Distributed Email Service

7 min read

Design a large-scale email service (Gmail, Outlook, Yahoo Mail). In 2020, Gmail had 1.8B+ active users, Outlook 400M+.

Figure 1: Popular email providers

Step 1 - Understand the Problem and Establish Design Scope

Requirements:

1 billion users
Features: send/receive emails, fetch all emails, filter by read/unread, search by subject/sender/body, anti-spam/anti-virus
Authentication out of scope
HTTP for client-server communication (not SMTP/POP/IMAP for clients)
Attachments supported

Non-functional requirements:

Reliability: no email data loss
Availability: auto-replication across nodes, partial failures tolerated
Scalability: handle growing users/emails without performance degradation
Flexibility/extensibility: custom protocols may be needed (POP/IMAP limited)

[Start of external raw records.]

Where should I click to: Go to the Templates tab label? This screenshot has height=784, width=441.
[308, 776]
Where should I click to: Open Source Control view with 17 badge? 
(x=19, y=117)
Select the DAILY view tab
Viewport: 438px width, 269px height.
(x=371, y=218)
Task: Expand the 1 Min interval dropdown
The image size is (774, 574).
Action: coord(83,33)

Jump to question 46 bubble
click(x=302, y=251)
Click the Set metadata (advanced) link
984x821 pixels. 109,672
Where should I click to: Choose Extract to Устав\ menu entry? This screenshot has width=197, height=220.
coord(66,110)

Back-of-the-envelope estimation:

1B users, avg 10 sent/day → QPS = 10⁹ × 10 / 86,400 = 100,000
Avg 40 received/day, metadata 50KB → yearly metadata: 1B × 40 × 365 × 50KB = 730 PB
20% emails have attachments, avg 500KB → yearly attachments: 1B × 40 × 365 × 20% × 500KB = 1,460 PB
→ Distributed database required

Step 2 - Propose High-Level Design and Get Buy-In

Email knowledge 101

Protocols:

SMTP: standard for sending between mail servers
POP: download from server to local, deletes from server (single device access). Downloads entire email (slow for large attachments). RFC 1939.
IMAP: emails stay on server, multi-device access. Downloads only headers until opened. Most widely used.
HTTPS: used for web-based email (e.g. Outlook ActiveSync for mobile)

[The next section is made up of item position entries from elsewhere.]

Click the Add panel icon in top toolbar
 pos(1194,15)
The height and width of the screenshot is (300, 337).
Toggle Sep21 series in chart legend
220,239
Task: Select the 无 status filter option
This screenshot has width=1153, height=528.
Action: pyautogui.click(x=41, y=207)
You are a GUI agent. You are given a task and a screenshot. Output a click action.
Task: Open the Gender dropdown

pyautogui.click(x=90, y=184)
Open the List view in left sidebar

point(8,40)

DNS: MX records for recipient domain. Lower priority number = more preferred.

Figure 2: MX records

Attachments: Base64 encoding, MIME specification. Size limits: Outlook 20MB, Gmail 25MB.

Traditional mail servers

Figure 3: Traditional mail servers

Flow: Alice (Outlook) → SMTP → Outlook server → DNS lookup → SMTP → Gmail server → Bob fetches via IMAP/POP.

Storage: Historically Maildir — each email a separate file in user directory. Works for small scale; disk I/O becomes bottleneck for billions of emails. No HA/reliability.

Figure 4: Maildir

Distributed mail servers

Email APIs (RESTful/HTTP for webmail)

POST /v1/messages — send email (To, Cc, Bcc)
GET /v1/folders — returns all folders. RFC6154 defaults: All, Archive, Drafts, Flagged, Junk, Sent, Trash
GET /v1/folders/{folder_id}/messages — messages under folder (supports consecutive + range-based paging)
GET /v1/messages/{message_id} — message details (from, to, subject, body, is_read)

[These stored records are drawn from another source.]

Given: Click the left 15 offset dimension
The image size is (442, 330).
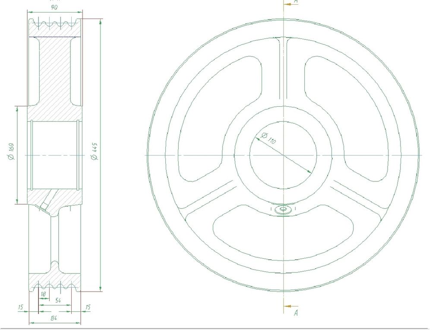Looking at the screenshot, I should 20,307.
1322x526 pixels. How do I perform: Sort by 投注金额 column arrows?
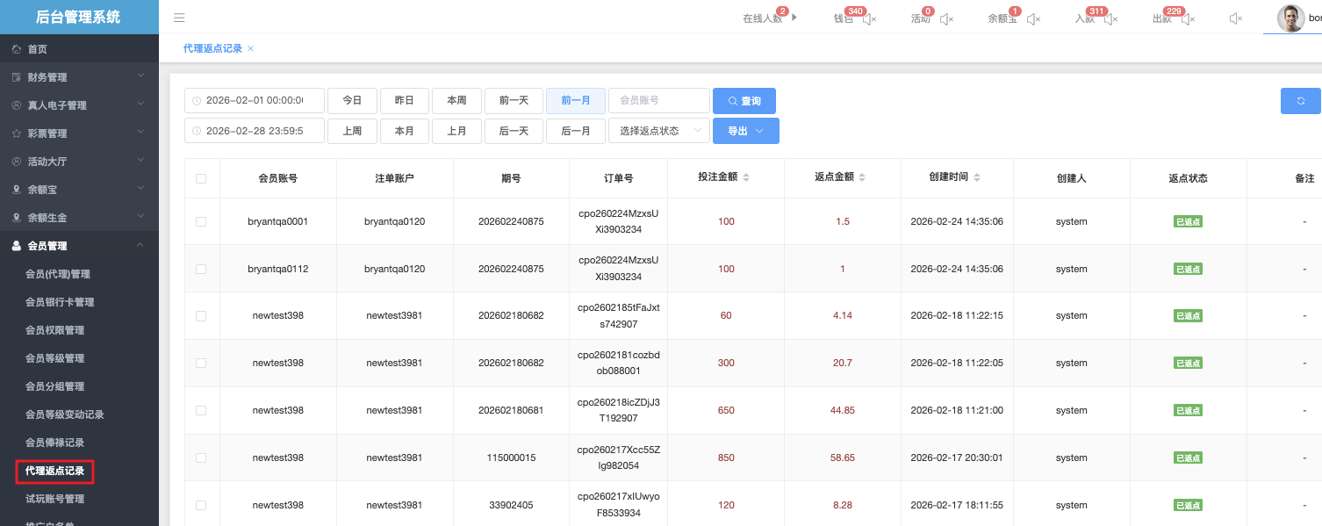click(x=746, y=177)
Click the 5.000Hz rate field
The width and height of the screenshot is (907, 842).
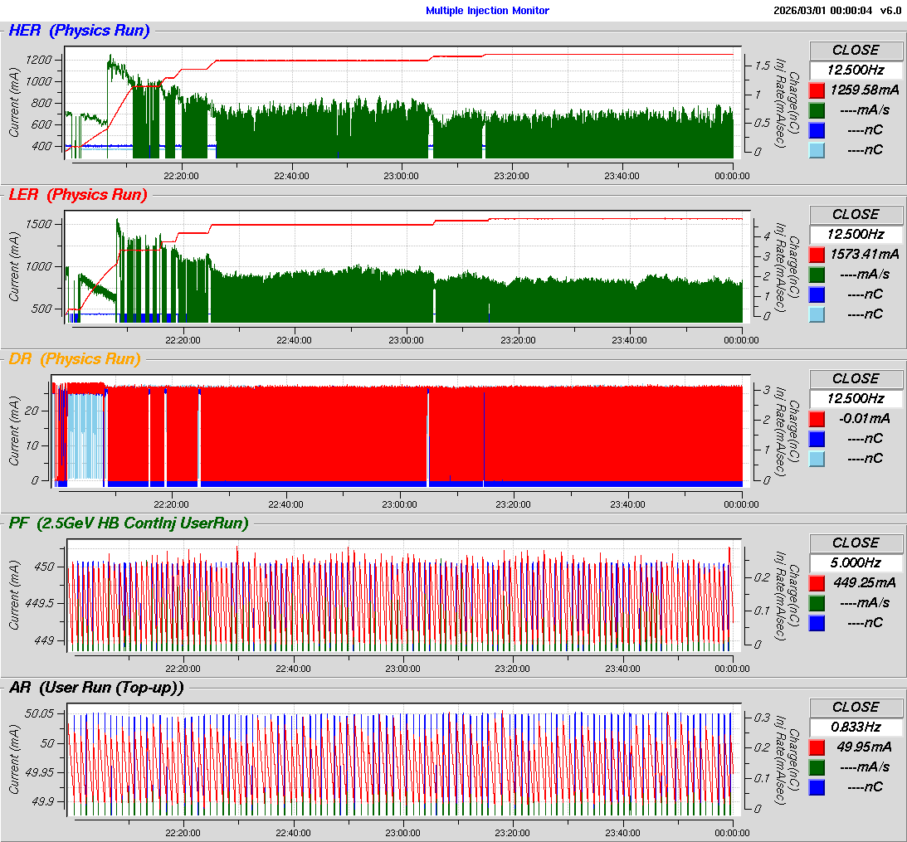(856, 562)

Distributed mail server architecture

Figure 5: High-level design

Components:

Web servers: public-facing, handle all API requests (login, signup, email CRUD)
Real-time servers: push new email updates via WebSocket (fallback: long polling). Stateful (persistent connections). Apache James implements JMAP over WebSocket.
Metadata database: stores subject, body, from/to. Discussed in deep dive.
Attachment store: Object storage (S3). Not Cassandra (blob limit <1MB practical, row cache issues with large attachments).
Distributed cache (Redis): recent emails cached in memory. Redis offers lists, easy to scale.
Search store: distributed document store with inverted index for full-text search.

Email sending flow

Figure 6: Email sending flow

User writes email → load balancer (rate limiting)
Web server validates (size limits, etc.)
If same domain (sender=recipient): insert directly to storage/cache/object store, skip SMTP
Message queue: valid → outgoing queue; invalid → error queue
SMTP outgoing workers: pull from queue, check spam/virus, store in "Sent Folder", send to recipient server

Message queue decouples web servers from SMTP workers → independent scaling. Monitor queue size:

Recipient server unavailable → exponential backoff retry
Not enough consumers → add more workers

Email receiving flow

Figure 7: Email receiving flow

Incoming → SMTP load balancer
SMTP servers: apply acceptance policy, bounce invalid emails
Large attachments → stored in S3 (not queued)
Emails → incoming email queue (buffer for surges)
Mail processing workers: spam filtering, virus scanning
Valid email → stored in mail storage, cache, object store
If receiver online → push to real-time servers (WebSocket)
If receiver offline → stored in storage layer; on reconnect, webmail client fetches via RESTful API

Step 3 - Design Deep Dive

Metadata database

Characteristics of email metadata:

Headers: small, frequently accessed
Body: variable size, infrequently accessed (read once)
Operations isolated to individual user
82% of read queries for data <16 days old
High reliability (no data loss)

Database options:

Option	Assessment
Relational (MySQL/PostgreSQL)	Indexes for search, but BLOB search inefficient. Large emails (>100KB) problematic. Not ideal.
Distributed object storage (S3)	Good for backup, but hard to support mark-as-read, keyword search, threading.
NoSQL (Google Bigtable)	Used by Gmail. Viable. Cassandra possible but no large email providers use it.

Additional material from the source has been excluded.